07.23.2013

Global Consensus Forms on OTC Reforms

07.23.2013
Terry Flanagan

With OTC reforms well underway in the U.S. and Europe, other regions of the world are preparing to conform to the mandatory execution, clearing and trade reporting established by the Dodd-Frank Act and Emir.

In Australia, final rules around OTC derivatives trade reporting obligations and the regulation of derivative trade repositories have been released.

The Australian reforms have been designed to ensure, as far as possible, consistency with international requirements as well as to maximize the prospects of substituted compliance or sufficient equivalence judgments being reached by foreign regulators. This would help ensure that global markets remain open to Australian participants and infrastructures.

“This is a major step for Australia in its implementation of reforms to the OTC derivatives market,” said Commissioner Cathie Armour of the Australian Securities and Investment Commission (ASIC). “This regime is designed to better enable regulators to identify systemic risk concerns and potential market abuse, by enhancing the transparency of information to regulators and the market.”

The reporting rules establish which entities will need to report to trade repositories, what information will need to be reported, and when the reporting obligation will start for different classes of reporting entities and different instrument types.

Derivative trade repositories, or data warehouses, maintain electronic databases of records of derivative transactions. The rules for these repositories cover issues such as application requirements and conditions, the manner in which they must provide their services, and ASIC’s approach to regulation of overseas-based repositories.

In response to G-20 mandated OTC derivatives reforms and standardization, a group of Chilean banks is building new OTC derivatives CCP. The new CCP will begin clearing non-deliverable forwards (NDFs) in the fourth quarter of 2014 and interest rate derivatives (IRD) in the first quarter of 2015.

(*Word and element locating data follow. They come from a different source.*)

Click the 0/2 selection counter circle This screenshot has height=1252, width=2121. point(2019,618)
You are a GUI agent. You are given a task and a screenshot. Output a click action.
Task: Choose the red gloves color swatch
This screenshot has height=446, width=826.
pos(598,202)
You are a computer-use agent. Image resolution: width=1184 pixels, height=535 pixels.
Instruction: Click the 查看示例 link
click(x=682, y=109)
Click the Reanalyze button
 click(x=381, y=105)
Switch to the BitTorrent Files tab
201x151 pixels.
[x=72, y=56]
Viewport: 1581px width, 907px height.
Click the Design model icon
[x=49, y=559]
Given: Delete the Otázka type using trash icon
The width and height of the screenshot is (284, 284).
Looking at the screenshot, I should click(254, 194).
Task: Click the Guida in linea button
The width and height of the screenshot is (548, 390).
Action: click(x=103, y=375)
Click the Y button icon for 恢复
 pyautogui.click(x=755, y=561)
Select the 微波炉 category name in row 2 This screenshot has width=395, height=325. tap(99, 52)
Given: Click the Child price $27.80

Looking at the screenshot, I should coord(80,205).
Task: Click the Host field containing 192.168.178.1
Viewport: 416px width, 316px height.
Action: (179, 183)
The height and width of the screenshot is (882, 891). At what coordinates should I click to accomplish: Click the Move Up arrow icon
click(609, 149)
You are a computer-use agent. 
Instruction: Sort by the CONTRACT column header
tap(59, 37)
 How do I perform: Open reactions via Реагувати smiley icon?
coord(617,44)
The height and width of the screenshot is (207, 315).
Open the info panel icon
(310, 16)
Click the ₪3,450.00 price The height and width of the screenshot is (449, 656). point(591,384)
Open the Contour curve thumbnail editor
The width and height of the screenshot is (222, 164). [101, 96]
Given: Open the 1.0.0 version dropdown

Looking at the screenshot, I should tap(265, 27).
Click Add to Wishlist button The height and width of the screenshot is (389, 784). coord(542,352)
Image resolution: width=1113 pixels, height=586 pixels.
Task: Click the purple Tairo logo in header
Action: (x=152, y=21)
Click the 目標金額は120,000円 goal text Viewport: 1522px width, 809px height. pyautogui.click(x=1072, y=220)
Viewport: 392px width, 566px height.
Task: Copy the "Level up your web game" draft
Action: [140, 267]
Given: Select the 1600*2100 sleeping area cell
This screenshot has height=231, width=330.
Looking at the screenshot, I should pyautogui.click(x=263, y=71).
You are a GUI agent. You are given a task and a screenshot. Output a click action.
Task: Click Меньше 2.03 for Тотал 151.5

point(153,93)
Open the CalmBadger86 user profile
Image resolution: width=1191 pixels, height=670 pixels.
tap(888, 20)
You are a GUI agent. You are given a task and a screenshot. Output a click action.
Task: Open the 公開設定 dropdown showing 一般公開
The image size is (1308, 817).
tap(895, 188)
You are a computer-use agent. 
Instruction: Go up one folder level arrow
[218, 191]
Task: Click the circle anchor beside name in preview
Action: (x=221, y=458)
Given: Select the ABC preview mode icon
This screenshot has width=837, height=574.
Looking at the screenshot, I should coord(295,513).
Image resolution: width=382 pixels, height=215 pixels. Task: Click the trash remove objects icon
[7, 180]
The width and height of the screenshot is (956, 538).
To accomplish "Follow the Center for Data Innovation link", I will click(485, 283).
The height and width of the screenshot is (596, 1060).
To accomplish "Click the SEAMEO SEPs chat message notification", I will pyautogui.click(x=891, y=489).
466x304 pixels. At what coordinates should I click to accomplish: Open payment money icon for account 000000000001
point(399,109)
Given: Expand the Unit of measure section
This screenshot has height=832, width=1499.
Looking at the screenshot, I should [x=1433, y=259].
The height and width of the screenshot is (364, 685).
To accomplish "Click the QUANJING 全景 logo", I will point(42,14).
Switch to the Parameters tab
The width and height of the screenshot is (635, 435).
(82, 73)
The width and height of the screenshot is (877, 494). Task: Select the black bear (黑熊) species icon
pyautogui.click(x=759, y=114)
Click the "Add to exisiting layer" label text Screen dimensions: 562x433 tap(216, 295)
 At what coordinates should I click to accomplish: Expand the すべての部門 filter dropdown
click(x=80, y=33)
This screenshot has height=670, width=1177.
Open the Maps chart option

The CCP will be powered by software from Calypso Technology for novation, affirmation, registration, limits, initial and variation margins, collateral management, default management and trade repository.

“We see Calypso as a strategic partner for one of the most important projects in the Chilean banking industry,” said Felipe Ledermann, CEO of Comder. “This initiative allows us to build a best-in-class CCP with the highest standards and align with BIS-IOSCO principles for market infrastructures.”

Calypso provides vital OTC derivatives clearing and processing infrastructure to the world’s top clearing houses, including CME, Eurex, BM&FBovespa, TSE, SGX, HKEX and ASX. The Calypso Clearing Solution provides cross-asset coverage, manages the clearing process and provides visibility into risk for cash and OTC derivatives products.

In a report on the Australian OTC derivatives market, regulators recommended that the government consider a central clearing mandate for U.S. dollar, euro-, British pound, and yen-denominated interest rate derivatives involving Australian counterparties, primarily on the grounds of international consistency. The initial focus of such a mandate would be dealers with significant cross-border activity in these products.

Most of these products are already subject to mandatory central clearing mandates under Dodd-Frank and Emir, the report noted. By issuing its own mandate, the Australian government would eliminate the possibility of regulatory arbitrage, the report noted.